Since pictures are not part of the copy, please output only the lines from the one with "You are a computer-use agent. This" through the end of the data below, exactly as written.

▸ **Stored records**

-*-

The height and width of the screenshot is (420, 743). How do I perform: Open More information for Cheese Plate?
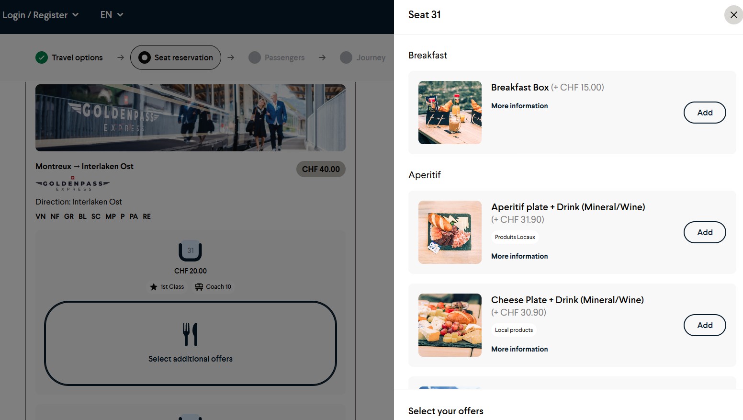coord(519,349)
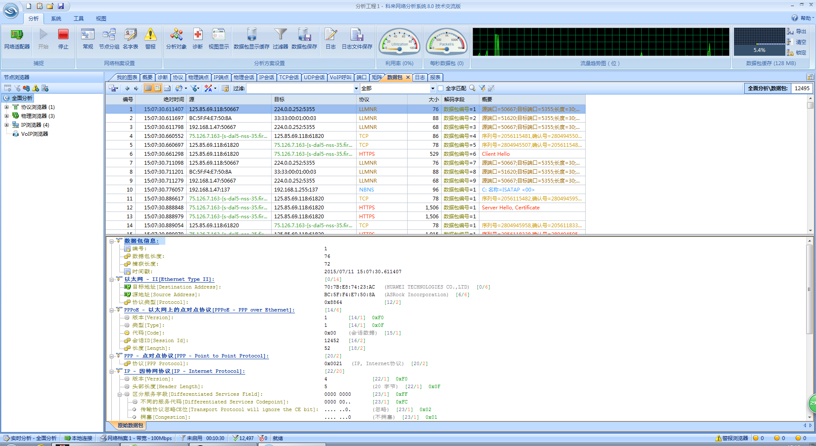Collapse the PPPoE protocol section
This screenshot has width=816, height=446.
point(112,310)
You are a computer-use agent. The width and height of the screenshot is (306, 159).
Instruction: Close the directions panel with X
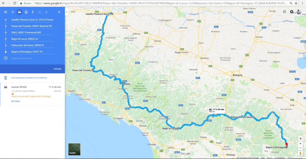[x=59, y=12]
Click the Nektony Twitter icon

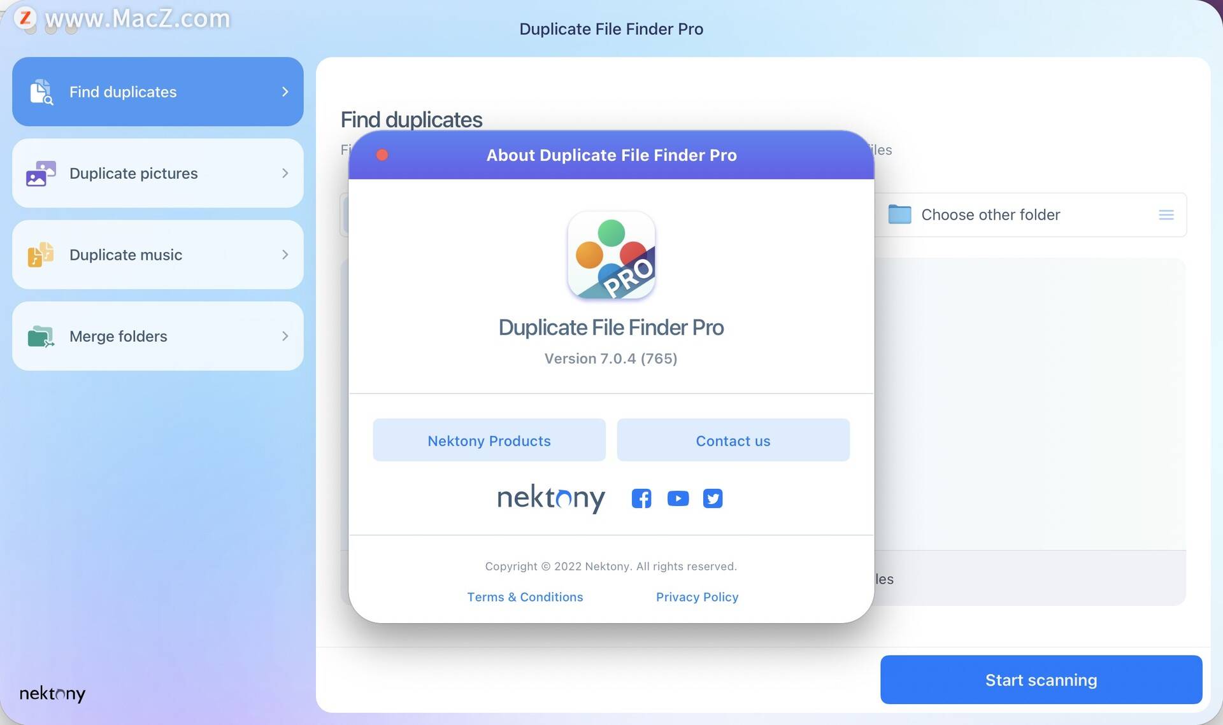pyautogui.click(x=713, y=497)
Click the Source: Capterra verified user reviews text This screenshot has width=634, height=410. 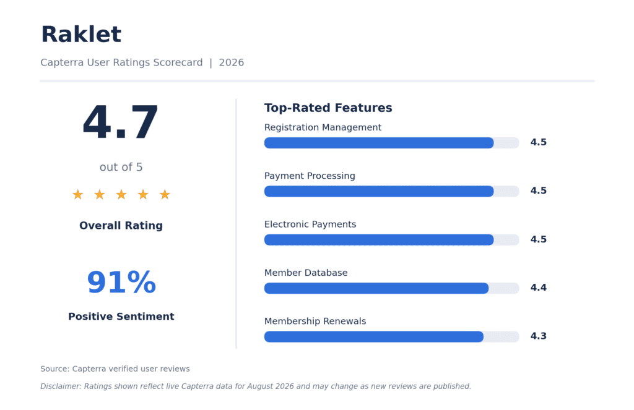pyautogui.click(x=115, y=369)
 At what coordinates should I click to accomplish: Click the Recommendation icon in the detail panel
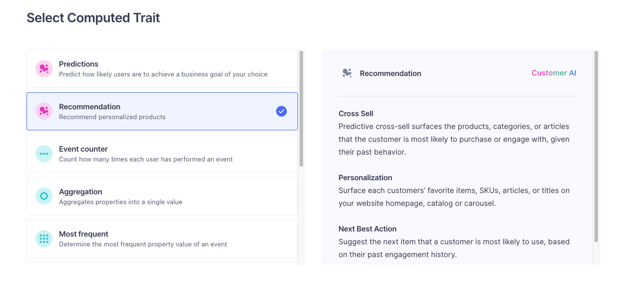[347, 73]
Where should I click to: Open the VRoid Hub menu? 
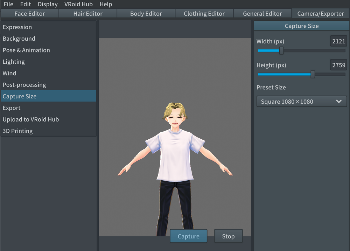pyautogui.click(x=78, y=4)
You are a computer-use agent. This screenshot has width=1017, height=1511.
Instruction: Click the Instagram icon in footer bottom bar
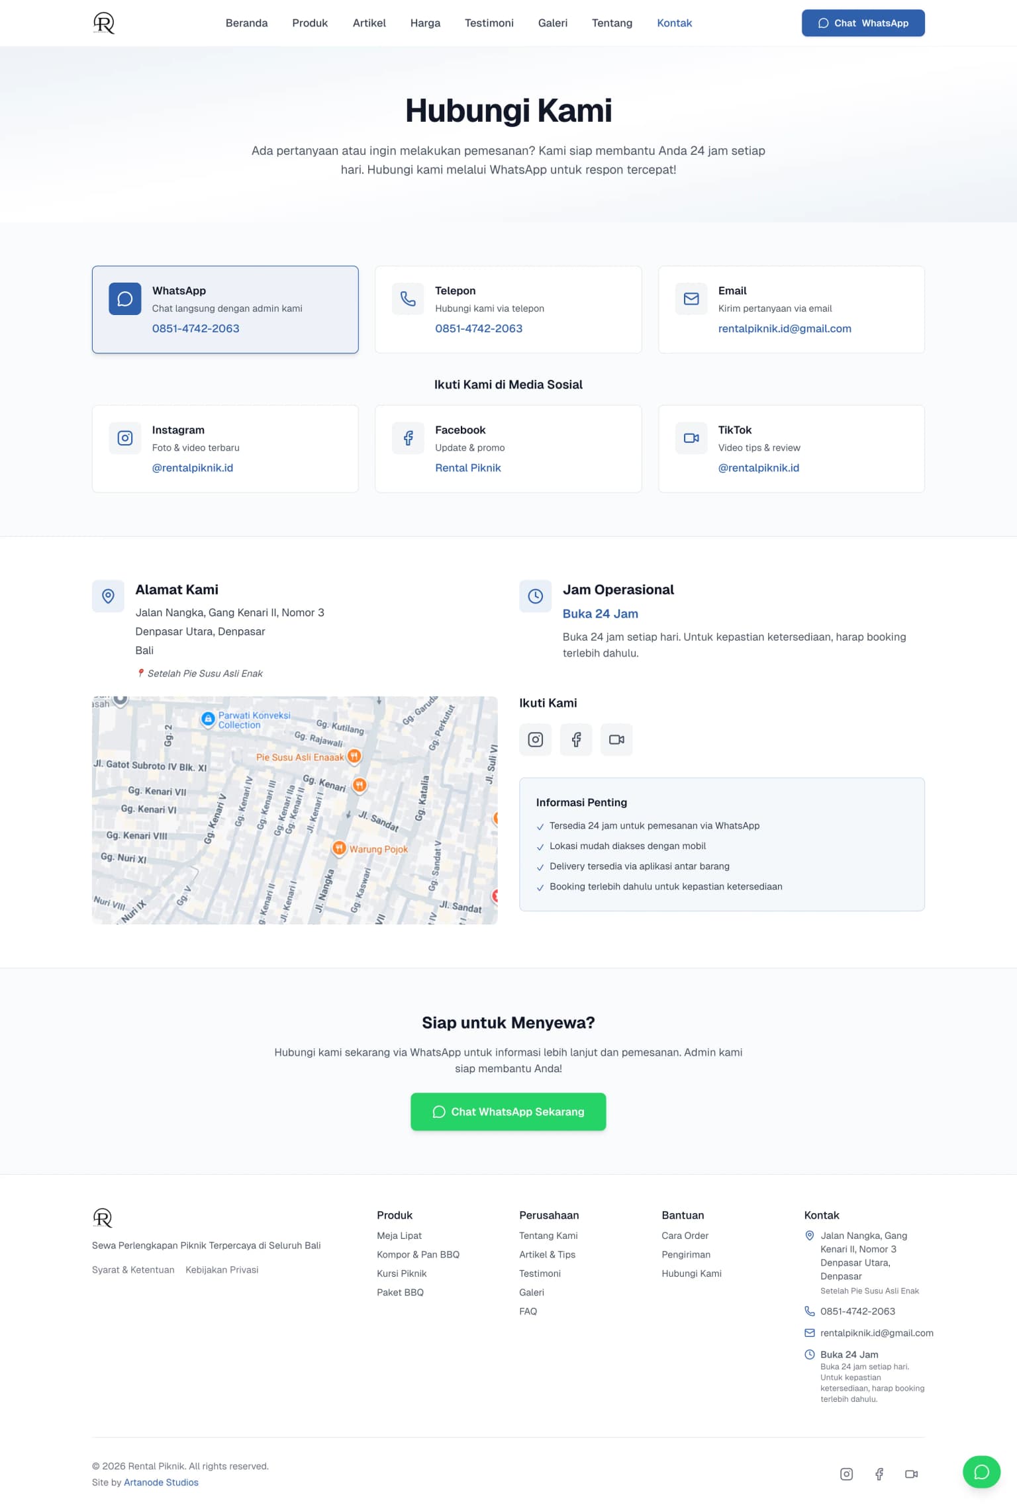(x=846, y=1474)
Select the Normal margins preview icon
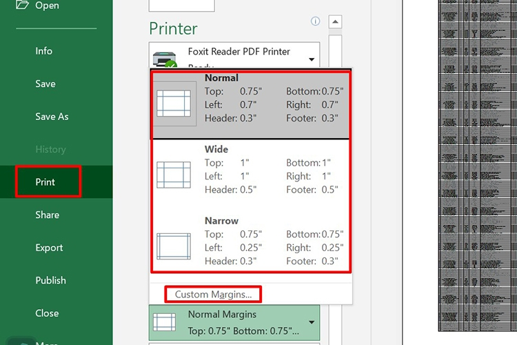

-*-

▸ **WRITTEN REPLY**
You are a computer-use agent. This screenshot has width=1017, height=1511.
Instruction: Click the Instagram icon in footer bottom bar
(x=846, y=1474)
Select the Normal margins preview icon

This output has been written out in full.